I look at my sweet, happy little girl who dances around the lounge room, giggles so much and wants cuddles so often and I ponder on what she would have been like in her own environment. I ponder this little girl growing up in China. I'll never get to see that picture - I can only dream of it and send my heart felt prayers to that Mummy in China who I'm sure will be weeping at the thought of a daughter she can't even know the welfare or whereabouts of. I simply can't imagine that feeling - but I love her for her sacrifice and what it has meant to my life these past 20 months.

Today, as I will over the next few days, I do and will shed tears for the events of 3 years ago.

Sunday, August 17, 2008

You can't help but laugh!

Oh my goodness my little girl makes me laugh. Both of these video's are different and I laugh for different reasons.....see what you think!

This first one is Ebony 'reading a story' to herself! (Harry the dirty dog - gorgeous little book).

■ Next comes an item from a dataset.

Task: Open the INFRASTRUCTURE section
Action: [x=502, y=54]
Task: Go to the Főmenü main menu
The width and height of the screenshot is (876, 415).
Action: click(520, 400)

The second one is taken when a girlfriend of mine who lives the next valley over came to visit. She hadn't seen Eb for months - but they sure got on well and had lots of laughs! They were playing with two small balls and Eb cracks up everytime they actually hit each other.

Friday, August 15, 2008

Independence Day

Can you believe it???? This little girl of mine is about to turn 3 (next Wednesday 20th) and today she's started this 'don't want it' thing. Doesn't matter what it is she 'don't want it'. So tonight I'm getting her ready for bed and she, of course, 'don't want it'. I'm trying to explain to her that saying that isn't very nice and that she shouldn't say it - so she said it again .... a few times. I told her that was enough and she had to stop. Now my little girl knows my 'voices' and she knew this was a stern one and meant business. So - what did she do! she mouthed 'don't want it!' - I couldn't believe it! She's never done that before. Welcome to Independence Day! At least, I guess, she didn't say it did she !!!!!!

Tuesday, August 12, 2008

Hello's and Goodbye's

There are some things I'm saying hello to and some I'm saying goodbye to. The last few days have held both.

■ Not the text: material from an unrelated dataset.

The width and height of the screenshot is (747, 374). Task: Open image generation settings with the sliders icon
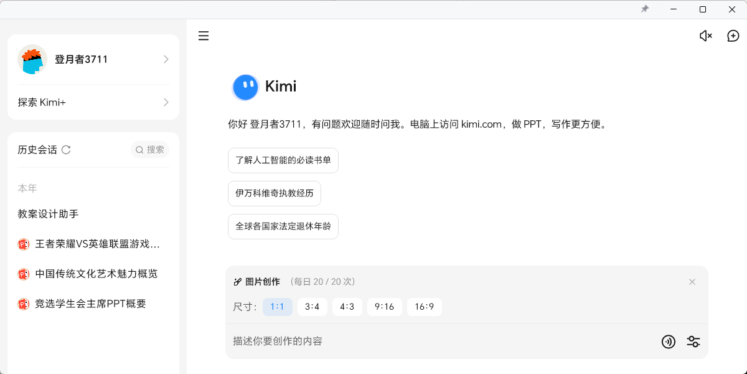point(693,342)
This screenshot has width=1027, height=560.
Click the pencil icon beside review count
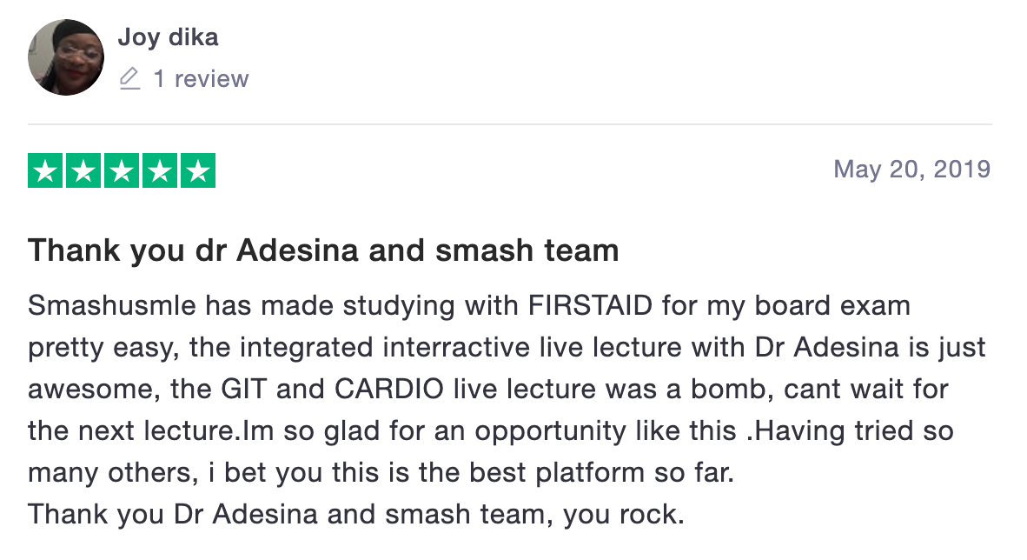(x=129, y=78)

Today I recognize that I probably held my beautiful daughter when she fell asleep in my arms for one of the last times - the only exception may be when she's unwell.
I went to Albury for the day (50 minutes) and she didn't have her day sleep. She slept for about 30 mins in the car on the way home and she was woken when I pulled into the garage. She wasn't a happy camper let me tell you. I took her inside and even though I knew we had to be out again and I still had dinner to cook I sat on the couch just to let her adjust. Before I knew it I could hear the 'sounds of sleep'. She was sound asleep. What a beautiful moment it was. She slept like that for about 20 minutes and I loved every single moment of it. Will it by the last time. She's rarely fallen asleep in my arms anyway...and I mean rarely. Usually only in the middle of the night. This was rare so it probably was a last. I loved it and I'm so, so glad I was aware.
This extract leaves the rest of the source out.